Circle of Friends: Fine adaptation of Maeve Binchy classic

Warm, moving and often hilarious 1950s-set story still has resonance today


Gaiety Theatre, Dublin

A recent claim that Maeve Binchy’s classic novel is the “Normal People of its day” is a nice idea but overlooks the depth and brilliance of Binchy’s work. While both books feature good-looking college students on meandering paths to find themselves, this new stage adaptation of the 1990 bestseller reminds us why the late storyteller was so revered.

This coming-of-age tale takes us back to a conservative Ireland dominated by religion, strict social practices and romantic taboos, exploring the interconnected stories of new and old friends on their quests to find themselves.

Bubbly only child Benny Hogan (Roseanna Purcell) and fiercely independent Eve Malone (Aisling Kearns) leave their hometown in 1950s rural Ireland for college in Dublin. At UCD they meet dazzling northsider Nan Mahon (Juliette Crosbie), popular rugby jock Jack Foley (Jack Hickey) and smitten jokester Aidan Lynch (Shane O’Regan).

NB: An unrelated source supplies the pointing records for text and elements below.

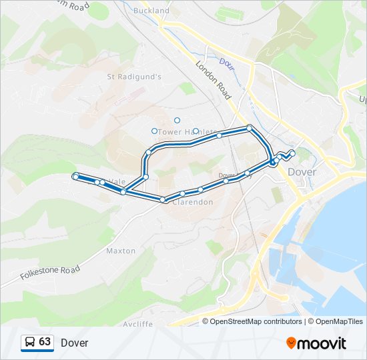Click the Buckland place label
click(x=151, y=11)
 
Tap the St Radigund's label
click(x=135, y=77)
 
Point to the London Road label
click(x=214, y=81)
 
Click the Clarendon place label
click(x=193, y=202)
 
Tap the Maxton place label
click(x=121, y=251)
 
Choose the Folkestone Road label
click(x=50, y=272)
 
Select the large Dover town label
click(x=302, y=172)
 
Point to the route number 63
click(x=45, y=342)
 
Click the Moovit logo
click(x=316, y=343)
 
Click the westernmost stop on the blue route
click(x=75, y=176)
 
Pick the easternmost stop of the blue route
click(x=292, y=153)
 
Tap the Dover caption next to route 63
click(x=74, y=343)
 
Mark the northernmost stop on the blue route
click(x=249, y=127)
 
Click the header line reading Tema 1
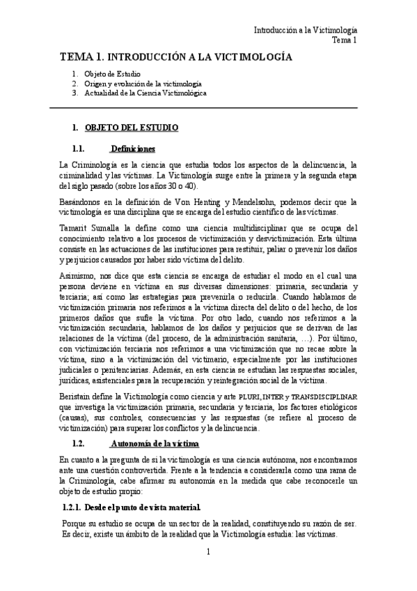point(344,40)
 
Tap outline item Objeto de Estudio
point(112,74)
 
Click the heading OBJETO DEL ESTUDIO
point(131,128)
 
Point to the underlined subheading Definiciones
point(132,148)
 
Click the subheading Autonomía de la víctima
point(155,443)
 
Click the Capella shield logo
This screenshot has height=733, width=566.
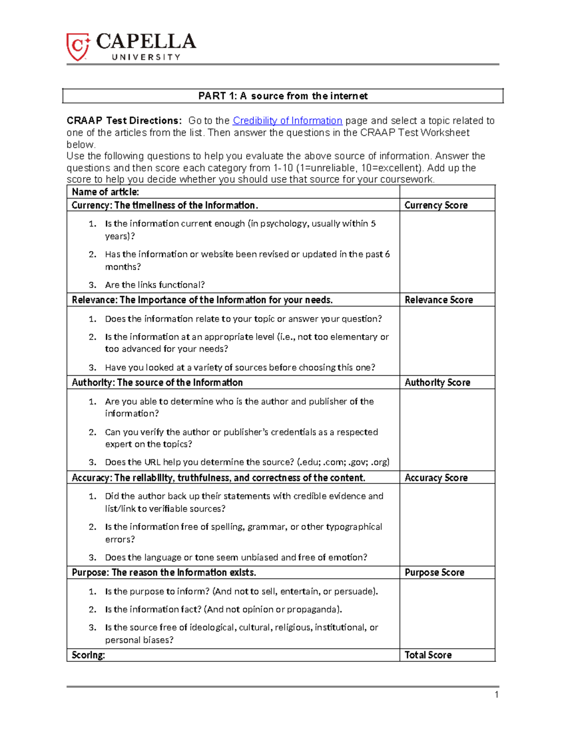click(x=78, y=47)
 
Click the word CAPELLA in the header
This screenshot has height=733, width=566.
click(x=146, y=42)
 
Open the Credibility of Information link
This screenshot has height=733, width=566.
click(x=287, y=121)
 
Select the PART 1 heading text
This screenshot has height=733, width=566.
click(x=283, y=96)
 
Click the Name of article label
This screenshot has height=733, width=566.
click(x=105, y=192)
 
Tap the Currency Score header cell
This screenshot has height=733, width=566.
click(x=436, y=205)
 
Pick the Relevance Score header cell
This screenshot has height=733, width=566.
click(x=438, y=300)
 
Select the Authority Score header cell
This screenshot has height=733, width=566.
click(x=437, y=383)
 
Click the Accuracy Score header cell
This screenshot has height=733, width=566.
click(x=436, y=478)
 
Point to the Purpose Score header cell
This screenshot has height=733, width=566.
click(x=434, y=573)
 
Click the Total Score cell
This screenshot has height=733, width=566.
click(x=428, y=655)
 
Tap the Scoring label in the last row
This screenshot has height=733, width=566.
click(x=88, y=655)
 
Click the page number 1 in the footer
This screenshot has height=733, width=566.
click(x=496, y=694)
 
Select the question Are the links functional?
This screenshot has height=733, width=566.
click(x=155, y=285)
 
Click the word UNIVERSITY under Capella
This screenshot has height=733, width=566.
click(x=146, y=57)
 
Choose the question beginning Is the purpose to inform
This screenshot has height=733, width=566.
click(x=241, y=591)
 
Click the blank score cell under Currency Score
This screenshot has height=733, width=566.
click(x=447, y=252)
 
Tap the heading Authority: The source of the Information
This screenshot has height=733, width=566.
click(x=157, y=383)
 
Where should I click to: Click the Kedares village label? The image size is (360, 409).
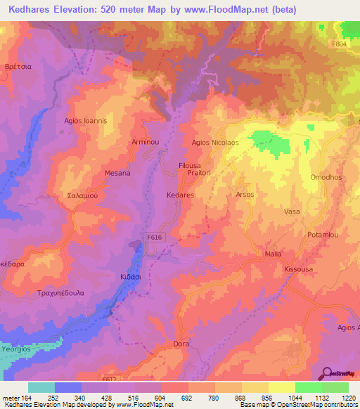click(x=179, y=195)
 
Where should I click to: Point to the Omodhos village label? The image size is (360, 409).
click(x=326, y=177)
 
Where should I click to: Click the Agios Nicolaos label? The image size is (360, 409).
click(x=216, y=142)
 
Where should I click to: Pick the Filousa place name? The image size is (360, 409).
click(x=190, y=166)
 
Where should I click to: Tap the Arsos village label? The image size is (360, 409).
click(x=245, y=195)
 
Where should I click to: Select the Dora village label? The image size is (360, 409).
click(x=181, y=344)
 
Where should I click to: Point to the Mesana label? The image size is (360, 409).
click(x=98, y=173)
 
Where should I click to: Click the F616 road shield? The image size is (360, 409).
click(x=156, y=239)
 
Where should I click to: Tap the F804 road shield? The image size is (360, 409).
click(x=340, y=43)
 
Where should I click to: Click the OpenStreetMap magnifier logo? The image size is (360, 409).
click(x=326, y=372)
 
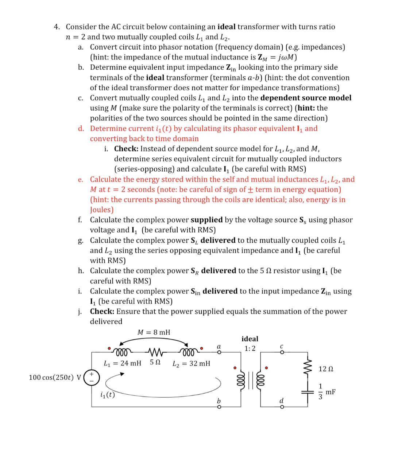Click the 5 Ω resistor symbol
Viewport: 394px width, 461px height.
click(x=156, y=352)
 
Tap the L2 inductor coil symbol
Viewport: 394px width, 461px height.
click(x=189, y=352)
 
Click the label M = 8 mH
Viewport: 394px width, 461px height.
click(x=154, y=332)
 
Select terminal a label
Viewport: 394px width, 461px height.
click(x=219, y=347)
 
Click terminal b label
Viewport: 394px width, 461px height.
click(x=219, y=401)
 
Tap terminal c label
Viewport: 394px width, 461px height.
click(x=281, y=347)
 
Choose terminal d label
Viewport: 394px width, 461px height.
click(x=281, y=401)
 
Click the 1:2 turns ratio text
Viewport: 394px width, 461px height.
click(x=250, y=348)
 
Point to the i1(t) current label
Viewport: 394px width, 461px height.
click(x=107, y=395)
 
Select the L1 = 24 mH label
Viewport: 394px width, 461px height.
click(x=122, y=363)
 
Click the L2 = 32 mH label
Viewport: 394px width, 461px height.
click(x=191, y=363)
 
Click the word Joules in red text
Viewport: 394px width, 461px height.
click(x=102, y=210)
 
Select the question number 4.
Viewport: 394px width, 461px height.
click(x=57, y=27)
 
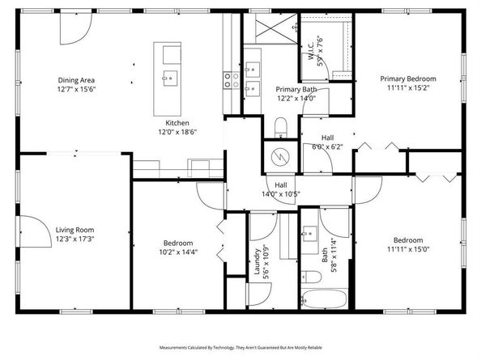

Sex education may have improved since the 1950s, but many of Circle of Friends's themes remain relevant today

A hasty decision to attend the Fresher’s Ball as a group sets the quintet on a trajectory that sees friendships grow, unlikely relationships emerge, capturing the essence of finding your feet in those first few months of college.

Frequently the play will have you in stitches laughing as these young people desperately try to navigate their first love and sexual awakening. One scene with Benny, Eve and Nan using analogies to talk about love and sex left the audience chuckling away – as well as demonstrating a tight chemistry between the leads. Aidan’s witty remarks and antics as he frantically tries to win over Eve are also a joy.

Notable highlights include the hilarious chemistry of Benny’s lovable conservative parents (Susannah De Wrixon and Mark O’Regan) looking out for their child. Marcus Lamb’s depiction of the sleazy would-be suitor also offers an antagonist that the audience just loves to hate.

Sex education may have improved since the 1950s, and that Ireland may have been banished to the history books, but many of Circle of Friends’s themes remain relevant today.

Towering columns surround the stage, depicting UCD's 1950s city centre home in Earlsfort Terrace

The second act pulls the audience between butterfly-inducing romance and heart-breaking tragedy, painting a beautiful story of grief and the life that goes on. Impressive singing from Purcell and Crosbie delights the audience at times of love and loss.

Elaine Murphy’s stage adaptation successfully condenses of the 722-page novel into a concise theatre piece. Even minor characters are expertly written to reflect the archetypal nun, proud father and worried mother.

Director Viko Nikci has done a fine job of bringing Binchy’s beloved story to life, while Kate Moylan and Shadow Creation’s set design is simple yet effective. A rotating set piece in centre stage allows for quick transitions between scenes which often feature the same characters. Towering columns surround the stage, depicting UCD’s 1950s city centre home in Earlsfort Terrace. Moylan’s costume design boasts flawless dresses and tea-length skirts.

Sally Rooney may have encapsulated the college affair and that particularly Trinity-experience for many contemporary students in Normal People, but this universal, hilarious and heart-breaking adaptation demonstrates that Binchy’s timeless novel can bring so much more.